Hardeep Singh

Why China benefits from the Maldives’ spat with India

President of the Maldives Mohamed Muizzu (Credit: Getty images)

Think of the Maldives and you’re likely to conjure up images of expensive honeymoons and golden beaches, but the archipelago is also the focus of an extraordinary spat with India. The Maldives’ high commissioner was summoned by the Indian government last week after three Maldivian deputy ministers published derogatory posts on X/ Twitter, labelling Indian prime minister Narendra Modi a ‘terrorist’, ‘clown’ and ‘puppet of Israel’. One message even compared India to cow dung.

The fallout from this imbroglio has been swift. The trio were suspended and the posts have now been deleted.
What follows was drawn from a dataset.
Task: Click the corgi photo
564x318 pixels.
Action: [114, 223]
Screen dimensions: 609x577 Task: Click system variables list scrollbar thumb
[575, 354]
But India is furious: the hashtags #BoycottMaldives and #ExploreIndianIslands have been trending and there have been reports of a significant drop in holiday bookings. One of India’s largest travel platforms has even suspended flights to the islands ‘indefinitely’. For the tourism-dependent Maldives, the backlash is likely to cost many millions.
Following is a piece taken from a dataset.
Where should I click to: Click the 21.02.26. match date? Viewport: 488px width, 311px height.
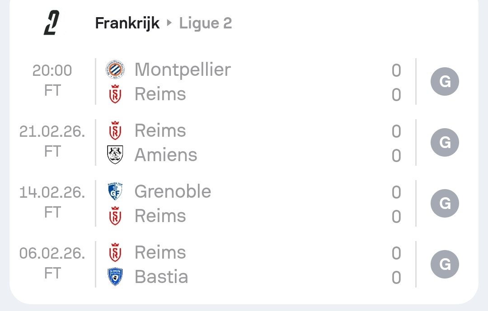click(52, 131)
It is becoming obvious that India will struggle to match China’s growing influence in the Indian Ocean

Indians, along with Russians, have historically been among the largest contingent of tourists to the Maldives: last year, around 209,000 Indians visited the islands. But now that trend could well change. High-profile Bollywood stars waded into the row, promoting Lakshadweep (an Indian archipelago) as an alternative holiday destination. This is ironic, considering it was Modi’s posts promoting Lakshadweep on X that triggered the offending Maldivian posts in the first instance. But there is more to all this than a mere spat on social media.
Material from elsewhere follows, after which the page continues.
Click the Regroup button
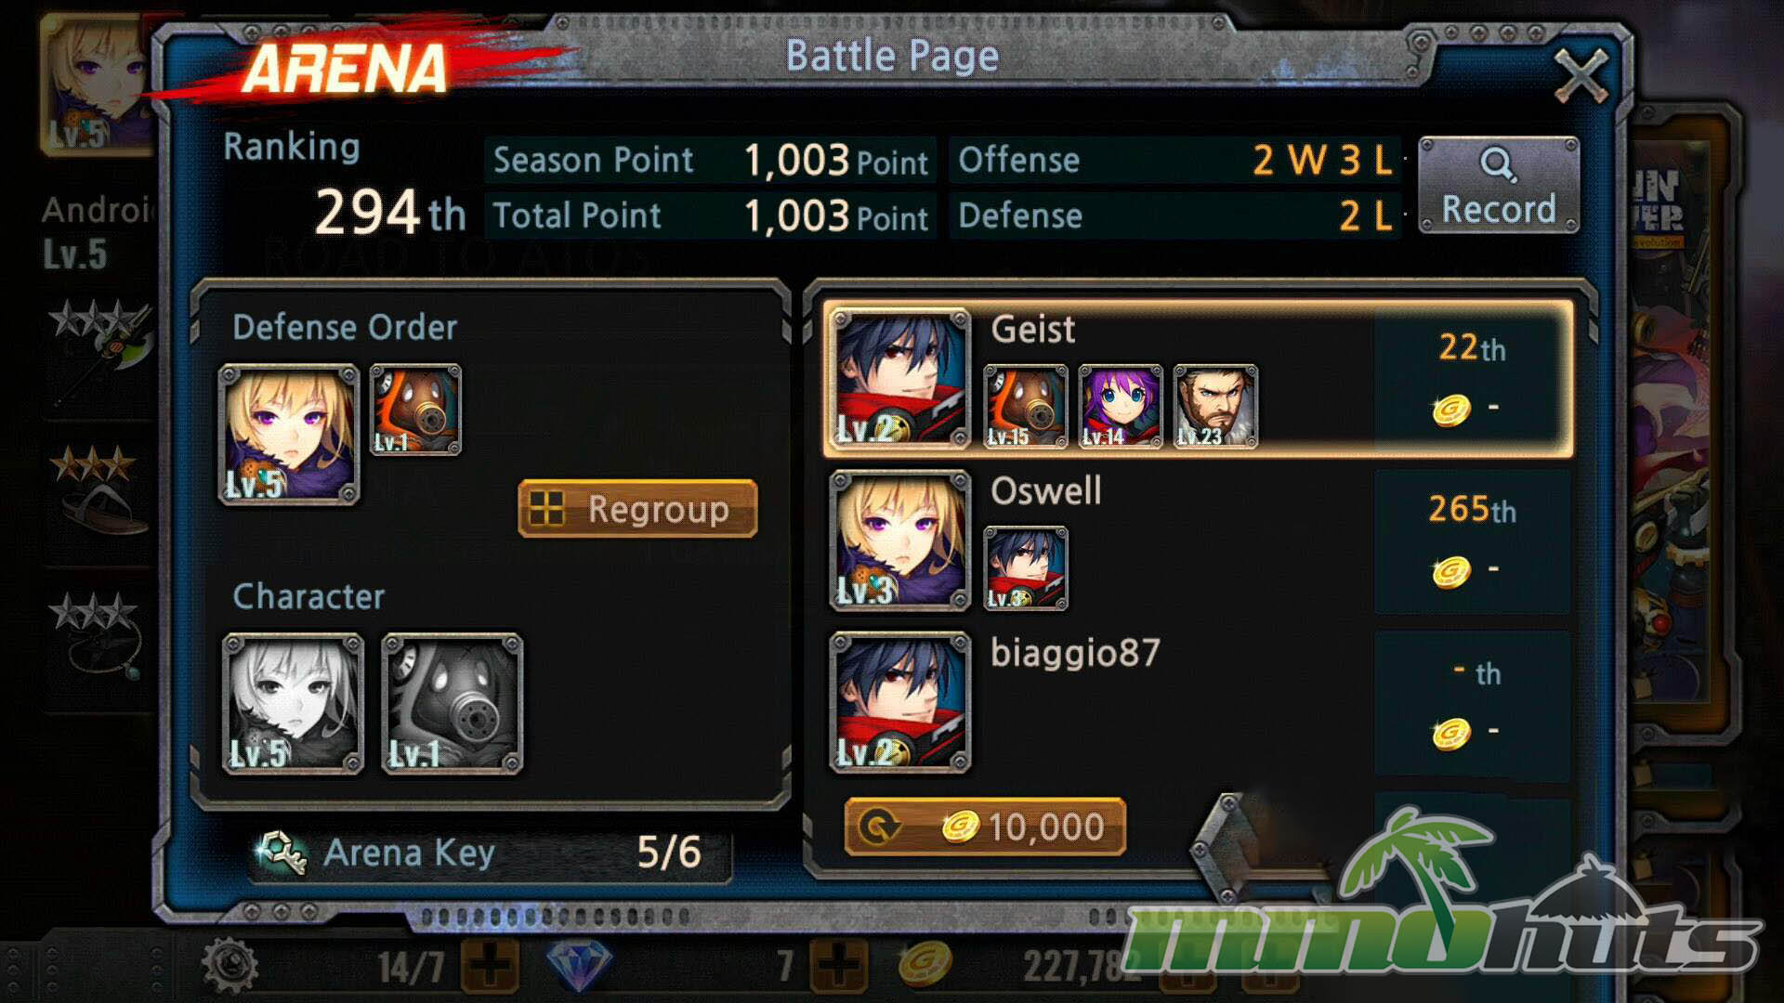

The tensions leading up to the row have been simmering in the background ever since November’s Maldivian elections. The victor, president Mohamed Muizzu, campaigned on an ‘India out’ message promising to banish the 75 Indian troops currently stationed on the island and rebalance the archipelago’s trade relations. Soon after winning he said: ‘We don’t want any foreign military boots on Maldivian soil… I promised this to the people of the Maldives and I will live up to my promise from day one’.

His comments marked a stark contrast to those of Muizzu’s predecessor, Ibrahim Mohamed Solih, who maintained close diplomatic ties with Modi’s India during his five-year tenure.